= Vedantasara (of Sadananda) =

15th century text by Sadananda

Vedantasara, Essence of Vedanta, is a 15th-century Advaita vedanta text written by Sadananda Yogendra Saraswati.

==Authorship==
Its author, Sadananda Yogendra Saraswati, was the son of Anantadeva Apadeva, and probably lived in the mid-15th Century A.D. He also wrote Vedantasiddhanta-sarasangraha, Bhavaprakasa on Bhagavad Gita and Brahmasutra-tatpryaprakasa.

Sadananda, the author of Advaitabrahmasiddhi, published by Asiatic Society of Bengal, is a different author.

==Themes==
The Vedantasara is based on Gaudapada’s Karika, Upadesasahasri of Adi Shankara, Panchadasi of Vidyaranya who died in 1386 A.D., and the Naishkarmayasiddhi of Suresvara.

The Vedantasara presents Sutratman (text) as Viraj, the prime means to reach knowledge of Atman and Brahman. Only the liberated Self-knower realizes Brahman.

Just like the Dṛg-Dṛśya-Viveka the Vedantasara adds samadhi to the triad of sravana ('hearing'), manana ('reflection') and nididhyasana ('repeated meditation').

==Contents==
The Vedantasara is divided into six chapters and contains 227 verses.

- Chapter I has thirty-one verses dealing with the preliminaries that begin with an Introductory Prayer and immediately thereafter takes up for discussion the Subject-matter of Vedanta, the Qualifications for the study of Vedanta and the Necessity of a Guru. Advayānanda was the Guru of Sadānanda. Vedanta is the evidence of the Upanishads, the Brahma Sutras and the various commentaries on these texts and the Bhagavad Gita. The Nitya (daily), Naimittika (occasional) and Prayscitta (purifying) works purify the mind, Upasanas are not karmas, the former lead to the Pitruloka and the latter, to the Satyaloka.
- Chapter II has ninety verses dealing with Adhyasa, i.e.
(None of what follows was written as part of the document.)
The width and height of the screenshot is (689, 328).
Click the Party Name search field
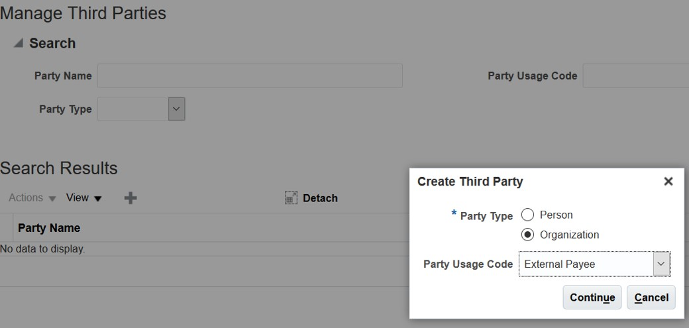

Superimposition, which is the superimposition of the unreal on the real due to ignorance, its individual and collective aspects, the nature of Turiya, the experience of pure consciousness, the extensions of Ignorance, the nature of the Subtle Bodies, the nature of the Gross Bodies and the Limit of Superimposition. Sadananda explains why the characteristic of ignorance is its very unintelligibleness, that it is without support and contradictory to all reasoning.
- Chapter III has fifteen verses and takes up for discussion the Jiva and Superimposition with a view to establishment of the true nature of the Self (Brahman), and in that context discusses the views of the Carvakas, of the Buddhists, of the Mimamsakas and the Sunyavadins, the followers of Nāgārjuna. The Self is too subtle for ordinary understanding, the views of other differing schools gradually train the mind to dwell on finer and finer aspects of the Self.
- Chapter IV has forty-four verses dealing exclusively with De-superimposition, going back into the Final Cause, the meaning of "Thou art That" (Tat Tvam Asi) and "I am Brahman" (Aham Brahman Asmi). Truth does not become known till it is made to reveal itself. Sadananda explains that because it is impossible to conceive the same word as indicating a part of its own meaning as well as the meaning of another word, and when the meaning is directly expressed by the other word it does not require the application of Lakshana to the first word to indicate it.
- Chapter V has thirty-five verses and prescribes the Steps to Self-Realization, lays emphasis on the Study of Vedantic texts, explains Reflection and Meditation, Samadhi and its nature and varieties, Samadhi and Sleep, The Eightfold Practice and the Obstacles to Samadhi and their Removal.
- Chapter VI has twelve verses which deal with the Jivanmukta (liberated being), the Characteristics of the Jivanmukta and the Attainment of Kaivalya or Absoluteness.

==Commentaries==
The earliest commentaries on Vedantasara of Sadananda, that incorporates pre-Sankara, Sankara and post-Sankara teachings, are Subodhini written in 1588 A.D. by Nrisimhasaraswati of Varanasi, Balabodhini by Apadeva, the renowned authority on Purva Mimamsa, and Vidvanmanoranjani by Ramatirtha.